VIII. Cos’è il socialismo? Per molti marxisti, è la trasformazione dei rapporti di produzione – mediante appropriazione collettiva dei mezzi di produzione – per consentire il libero sviluppo delle forze produttive. L’ecosocialismo afferma di appartenere a Marx, ma rompe esplicitamente con questo approccio e con il modello produttivista e anti-ecologico del cosiddetto “socialismo reale” di ispirazione stalinista. Certo, la proprietà collettiva è essenziale, ma anche le stesse forze produttive dovrebbero essere radicalmente trasformate: a) cambiando le loro fonti di energia (rinnovabili anziché fossili); b) riducendo il consumo complessivo di energia; c) riducendo (“decadimento”) la produzione di beni ed eliminando attività non necessarie (pubblicità) e parassiti (pesticidi, armi da guerra); d) ponendo fine all’obsolescenza pianificata. L’ecosocialismo implica anche, in un processo di discussione democratica, la trasformazione dei modelli di consumo, le forme di trasporto, l’urbanistica, lo “stile di vita”. In breve, è molto più di una modifica delle forme di proprietà: è un cambiamento di civiltà, fondato sui valori di solidarietà, democrazia, uguaglianza e rispetto della natura. La civiltà ecosocialista si rompe con il produttivismo e il consumismo, per favorire la riduzione dell’orario di lavoro, e quindi l’estensione del tempo libero dedicato alle attività sociali, politiche, ricreative, artistiche, erotiche, ecc., Ecc. Marx ha designato questo obiettivo con il termine “Regno della libertà”.

IX. Per raggiungere la transizione verso l’ecosocialismo, abbiamo bisogno di una pianificazione democratica, guidata da due criteri: la soddisfazione dei bisogni reali e il rispetto dell’equilibrio ecologico del pianeta. Sono le persone stesse – una volta che si libereranno dell’hype e dell’ossessione del consumatore fabbricate dal mercato capitalista – che decideranno, democraticamente, quali siano i bisogni reali. L’ecosocialismo è una scommessa sulla razionalità democratica delle classi lavoratrici.

X. Per realizzare il progetto ecosocialista, le riforme parziali non sono sufficienti. Sarebbe necessaria una vera rivoluzione sociale. Come definire questa rivoluzione? Si potrebbe fare riferimento a una nota di Walter Benjamin, a margine delle sue tesi sul concetto di storia (1940): “Marx disse che le rivoluzioni sono la locomotiva della storia del mondo. Forse le cose sembrano diverse. Le rivoluzioni possono essere l’atto con cui le persone sul treno tirano i freni di emergenza “. Traduzione in termini del 21 ° secolo: siamo tutti passeggeri di un treno suicida, che si chiama Modern Industrial Capitalist Civilization. Questo treno si sta avvicinando, a velocità crescente, a un abisso catastrofico: i cambiamenti climatici. L’azione rivoluzionaria mira a fermarla, prima che sia troppo tardi.

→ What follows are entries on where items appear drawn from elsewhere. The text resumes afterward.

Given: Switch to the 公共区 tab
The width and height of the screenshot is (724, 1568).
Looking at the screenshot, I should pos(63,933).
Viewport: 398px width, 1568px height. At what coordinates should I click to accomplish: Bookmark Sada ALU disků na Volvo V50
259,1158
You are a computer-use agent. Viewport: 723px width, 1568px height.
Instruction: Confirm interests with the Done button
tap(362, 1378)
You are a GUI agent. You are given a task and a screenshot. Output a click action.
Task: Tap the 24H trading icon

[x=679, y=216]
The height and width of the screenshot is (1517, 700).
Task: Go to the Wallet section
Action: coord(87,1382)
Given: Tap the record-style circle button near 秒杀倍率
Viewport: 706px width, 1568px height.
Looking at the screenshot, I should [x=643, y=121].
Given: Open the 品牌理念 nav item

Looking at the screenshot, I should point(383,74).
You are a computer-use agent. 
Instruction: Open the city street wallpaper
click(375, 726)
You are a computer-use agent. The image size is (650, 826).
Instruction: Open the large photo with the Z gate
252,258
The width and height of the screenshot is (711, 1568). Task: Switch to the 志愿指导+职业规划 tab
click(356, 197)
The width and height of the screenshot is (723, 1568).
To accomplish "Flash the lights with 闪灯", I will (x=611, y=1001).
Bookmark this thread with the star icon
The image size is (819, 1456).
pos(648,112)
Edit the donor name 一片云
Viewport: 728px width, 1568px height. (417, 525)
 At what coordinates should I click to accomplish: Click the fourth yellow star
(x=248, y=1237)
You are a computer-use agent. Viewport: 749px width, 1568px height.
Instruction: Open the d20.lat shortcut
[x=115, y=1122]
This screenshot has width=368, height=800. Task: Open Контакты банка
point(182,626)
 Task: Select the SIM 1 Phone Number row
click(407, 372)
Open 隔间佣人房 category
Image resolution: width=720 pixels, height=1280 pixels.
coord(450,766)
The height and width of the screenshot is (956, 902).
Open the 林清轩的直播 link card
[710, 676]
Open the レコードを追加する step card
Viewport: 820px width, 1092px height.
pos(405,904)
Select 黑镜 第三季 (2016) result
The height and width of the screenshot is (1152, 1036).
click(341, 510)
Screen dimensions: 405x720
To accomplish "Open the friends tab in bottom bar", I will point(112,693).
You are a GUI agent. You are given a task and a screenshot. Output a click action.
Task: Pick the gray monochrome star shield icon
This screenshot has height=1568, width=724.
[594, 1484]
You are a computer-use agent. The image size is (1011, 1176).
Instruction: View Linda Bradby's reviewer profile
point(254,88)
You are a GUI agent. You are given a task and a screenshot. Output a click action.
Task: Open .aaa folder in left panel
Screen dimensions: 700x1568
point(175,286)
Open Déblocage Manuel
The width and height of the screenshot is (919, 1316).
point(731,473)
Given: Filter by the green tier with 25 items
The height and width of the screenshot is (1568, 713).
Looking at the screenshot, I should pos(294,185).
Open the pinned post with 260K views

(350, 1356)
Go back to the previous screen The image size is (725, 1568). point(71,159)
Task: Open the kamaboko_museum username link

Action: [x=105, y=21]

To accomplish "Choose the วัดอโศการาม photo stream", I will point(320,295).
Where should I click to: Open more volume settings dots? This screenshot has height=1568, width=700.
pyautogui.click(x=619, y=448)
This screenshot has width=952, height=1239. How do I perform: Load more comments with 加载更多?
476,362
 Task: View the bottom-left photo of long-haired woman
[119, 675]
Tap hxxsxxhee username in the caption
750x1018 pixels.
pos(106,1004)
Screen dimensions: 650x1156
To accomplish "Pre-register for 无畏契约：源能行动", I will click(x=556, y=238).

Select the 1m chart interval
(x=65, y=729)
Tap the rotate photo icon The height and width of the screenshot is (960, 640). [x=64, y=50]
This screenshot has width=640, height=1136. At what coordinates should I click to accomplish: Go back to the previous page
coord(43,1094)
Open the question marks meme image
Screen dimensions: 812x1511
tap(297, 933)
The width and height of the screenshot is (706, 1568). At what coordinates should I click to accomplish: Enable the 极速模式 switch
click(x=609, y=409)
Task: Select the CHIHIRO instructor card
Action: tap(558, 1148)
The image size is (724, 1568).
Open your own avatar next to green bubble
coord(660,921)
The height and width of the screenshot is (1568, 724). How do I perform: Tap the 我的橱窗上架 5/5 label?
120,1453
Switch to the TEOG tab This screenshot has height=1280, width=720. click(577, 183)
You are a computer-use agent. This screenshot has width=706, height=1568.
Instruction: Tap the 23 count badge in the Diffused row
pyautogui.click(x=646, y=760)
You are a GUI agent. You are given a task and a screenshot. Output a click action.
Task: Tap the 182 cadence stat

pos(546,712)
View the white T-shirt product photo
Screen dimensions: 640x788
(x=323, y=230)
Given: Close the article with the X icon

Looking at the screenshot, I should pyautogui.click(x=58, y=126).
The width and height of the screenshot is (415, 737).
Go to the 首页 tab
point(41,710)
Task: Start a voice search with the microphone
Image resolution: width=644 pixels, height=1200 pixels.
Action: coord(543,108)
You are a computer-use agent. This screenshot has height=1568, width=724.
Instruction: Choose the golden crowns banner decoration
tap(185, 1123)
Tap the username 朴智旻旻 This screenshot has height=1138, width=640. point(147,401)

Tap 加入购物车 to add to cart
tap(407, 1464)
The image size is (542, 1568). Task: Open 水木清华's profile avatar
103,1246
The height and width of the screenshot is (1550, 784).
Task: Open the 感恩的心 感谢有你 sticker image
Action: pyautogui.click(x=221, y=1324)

XI. L’ecosocialismo è sia un piano per il futuro sia una strategia per combattere qui e ora. Non si tratta di aspettare che “le condizioni siano mature”: dobbiamo creare una convergenza tra lotte sociali e lotte ecologiche e lottare contro le iniziative più distruttive dei poteri al servizio del capitale. Questo è ciò che Naomi Klein ha chiamato Blockadia. È all’interno di tali mobilitazioni che la coscienza anticapitalista e l’interesse per l’ecosocialismo possono emergere nelle lotte. Proposte come il New Deal verde fanno parte di questa lotta, nelle loro forme radicali, che richiedono l’effettivo abbandono dei combustibili fossili, ma non in quelli che si limitano al riciclo del “capitalismo verde”.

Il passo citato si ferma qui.